#### Excerpt ####
On Sat, 24 Jan 2009 20:52:44 -0600, Ignoramus11135
wrote:

reposting to sci.engr.joining.welding

I am sure glad that I chose not to sell this 80 gallon Speedaire
compressor.

Based upon first impressions, the motor and pump run fine. However,
when bringing the tank up to pressure, I heard a hissing noise at
about 140 PSI, and realized that there is a hairline crack in the
tank, near a 2" long weld attaching the engine/pump mounting platform
to the tank.

The crack does NOT track the heat affected zone of the original weld,
in fact it is perpendicular to it.


You (meaning the average "dauber" welder) DO NOT EVEN THINK ABOUT
welding on a pressure vessel. Anyone who does it for you (especially
for cash money) has his ass hanging out a mile and a half for
liability - this is a specialized field with lots of pitfalls.

If you really want it fixed, you need a certified boiler and
pressure vessel welder to do the work. They do exist, these are the
same people who weld in new crown sheets and repair patches on old
steam engine boilers and large stationary boilers.

They have to match the type and gauge steel used in the tank, roll
the patch to the proper curves, use the proper welding wire or rod,
pre and post heat treat as needed, repair any staybolts or attachments
as needed, X-ray or otherwise check their work (and for any other
latent problems they might have missed) and then hydrotest.
#### Data lines ####
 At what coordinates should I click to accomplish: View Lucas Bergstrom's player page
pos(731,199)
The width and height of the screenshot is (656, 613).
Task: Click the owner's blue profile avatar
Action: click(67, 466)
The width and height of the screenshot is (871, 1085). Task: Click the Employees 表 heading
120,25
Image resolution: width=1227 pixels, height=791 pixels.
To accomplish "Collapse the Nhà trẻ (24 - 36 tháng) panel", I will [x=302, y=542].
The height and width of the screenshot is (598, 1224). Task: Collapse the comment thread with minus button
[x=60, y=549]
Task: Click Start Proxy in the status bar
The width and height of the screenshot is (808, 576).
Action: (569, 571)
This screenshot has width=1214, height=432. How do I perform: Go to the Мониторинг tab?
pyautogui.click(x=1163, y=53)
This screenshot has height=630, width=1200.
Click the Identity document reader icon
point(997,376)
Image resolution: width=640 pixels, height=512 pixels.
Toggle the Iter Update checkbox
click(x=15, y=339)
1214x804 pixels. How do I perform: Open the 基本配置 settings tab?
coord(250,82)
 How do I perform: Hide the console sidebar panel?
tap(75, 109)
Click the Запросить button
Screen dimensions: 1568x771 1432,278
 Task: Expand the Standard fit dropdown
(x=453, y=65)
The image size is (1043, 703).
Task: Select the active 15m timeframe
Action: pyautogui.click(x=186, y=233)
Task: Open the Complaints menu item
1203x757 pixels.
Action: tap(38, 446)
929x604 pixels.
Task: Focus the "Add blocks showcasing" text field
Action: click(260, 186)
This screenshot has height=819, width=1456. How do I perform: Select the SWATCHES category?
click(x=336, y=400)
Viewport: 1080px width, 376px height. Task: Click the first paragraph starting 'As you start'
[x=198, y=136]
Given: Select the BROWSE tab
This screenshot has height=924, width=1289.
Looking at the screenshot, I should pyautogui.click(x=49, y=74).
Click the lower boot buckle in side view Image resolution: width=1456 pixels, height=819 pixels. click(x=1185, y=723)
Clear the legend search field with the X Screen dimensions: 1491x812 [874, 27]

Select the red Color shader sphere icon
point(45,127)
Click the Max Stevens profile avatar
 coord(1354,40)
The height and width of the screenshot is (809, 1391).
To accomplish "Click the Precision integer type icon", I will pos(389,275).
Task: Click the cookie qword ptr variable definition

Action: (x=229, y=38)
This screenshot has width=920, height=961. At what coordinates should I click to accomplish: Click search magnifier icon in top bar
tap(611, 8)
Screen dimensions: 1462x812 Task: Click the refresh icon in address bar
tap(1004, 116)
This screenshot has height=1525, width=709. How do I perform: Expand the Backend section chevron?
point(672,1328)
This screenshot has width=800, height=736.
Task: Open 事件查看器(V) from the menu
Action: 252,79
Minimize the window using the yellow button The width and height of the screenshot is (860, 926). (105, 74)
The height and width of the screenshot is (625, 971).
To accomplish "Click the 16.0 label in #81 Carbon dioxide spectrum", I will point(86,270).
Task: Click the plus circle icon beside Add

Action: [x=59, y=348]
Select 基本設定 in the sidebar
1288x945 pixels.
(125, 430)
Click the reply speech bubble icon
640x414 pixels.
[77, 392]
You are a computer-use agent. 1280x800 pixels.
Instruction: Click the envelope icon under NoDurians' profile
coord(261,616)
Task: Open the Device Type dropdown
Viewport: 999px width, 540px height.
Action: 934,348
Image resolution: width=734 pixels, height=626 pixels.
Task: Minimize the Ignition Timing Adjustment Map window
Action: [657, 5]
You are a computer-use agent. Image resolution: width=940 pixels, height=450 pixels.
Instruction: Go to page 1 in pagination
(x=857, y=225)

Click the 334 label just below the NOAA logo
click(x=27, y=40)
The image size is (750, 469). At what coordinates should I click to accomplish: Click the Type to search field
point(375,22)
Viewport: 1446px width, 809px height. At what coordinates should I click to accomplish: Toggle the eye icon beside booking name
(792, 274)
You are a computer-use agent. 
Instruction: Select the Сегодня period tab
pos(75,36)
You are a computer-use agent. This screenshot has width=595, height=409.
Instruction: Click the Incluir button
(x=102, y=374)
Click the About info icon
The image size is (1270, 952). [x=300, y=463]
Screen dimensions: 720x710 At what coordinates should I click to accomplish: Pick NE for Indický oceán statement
####
* Task instructions:
**1.** In the post about the cracked compressor tank, at roughly what pressure did the hissing noise start?
**2.** Carry on writing the post about the cracked compressor tank, picking up after its final sentence.

* Responses:
**1.** About 140 PSI.

**2.**
But a brand new factory built tank is probably cheaper than paying
someone to repair and recertify the one you have. And this time, mount
the compressor remotely.

The reason they spend a lot of money to repair those historic boilers
is repair is still cheaper than building a new boiler to the exact old
dimensions from scratch - and then rebuilding the entire vehicle
around it. Or in the case of a huge power plant, wrecking the old and
erecting an all-new boiler in the same space - they don't ship well
when you get up in the million pound range...

Or they don't want to destroy any 'historic value' of a steam
engine with an all new duplicate boiler, which is silly if they
duplicate it faithfully (well, except for the lap-seams and rivets...)
and they reuse the chassis and all the old running gear.

There are times when safety trumps perfect historical accuracy, and
this is one of them - the aftermath of tanks and boilers going BOOM!!
is not pretty.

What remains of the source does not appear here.